Research Plan - liyinnbw/deepfake-detector GitHub Wiki
Scope our problem
Which subproblem to focus on?
Digital Forensic / Media Forensic
|__ Video Fake
|__ Audio Fake
|__ Visual Fake
|__ Video Face Fake
|__ Deep Fake
|__ By fake region:
|__ head
|__ face
|__ mouth
|__ ...
|__ By fake methods:
|__ DFAE
|__ StyleGAN
|__ FSGAN
|__ ...
|__ By fake quality:
|__ low effort low quality
|__ high effort high quality
Possible approaches
- Single-frame Analysis
- Facial Landmarks Analysis (might be most invariant to technology change)
- Signal Analysis (vulnerable to video compression but worth trying)
- Direct Deep Learning (vulnerable to perturbation attack)
- Cross-frame Analysis
- Usually means using recurrent neural net
- Behaviour Analysis (highly customised to individual)
- Statistical
- Origin Tracing (not interesting)
- Multi method
An ideal detector should
- Generalize well to unseen datasets (not only unseen videos, but also unseen faces, different lightings, different face angles)
- Has long-lasting effectiveness (focus on features that are hard to fake, even if technology improves)
- Fast & Scalable (as an indicator, most participating teams in facebook's deepfake challenge can classify a video within a few seconds)
Potential Chanllenges
- How to measure detector performance? What benchmarks to use? (facebook's paper has a discussion on this)?

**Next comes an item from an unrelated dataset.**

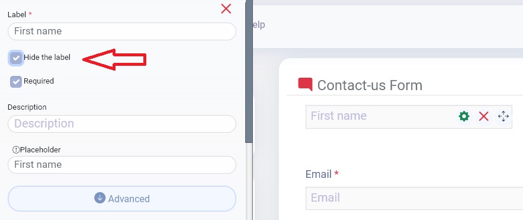Expand the Advanced options section
The image size is (523, 220).
pos(122,199)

- Model generalization (For the facebook deepfake challenge, top team in public test dataset achieved 82.56% precision, but top team in private test dataset achieved only 65.18 precision, this means models does not perform well on unseen faces)
- Multi-face issues (more than 1 face in the video, 1 face is faked, the other is not, etc.)
- Need to experiment with data augmentation to improve model accuracy.
- We might have to ignore fake audio, because the public datasets contain very little fake audio
- It might be difficult to find long-lasting, hard-to-fake features.
- Explainable AI.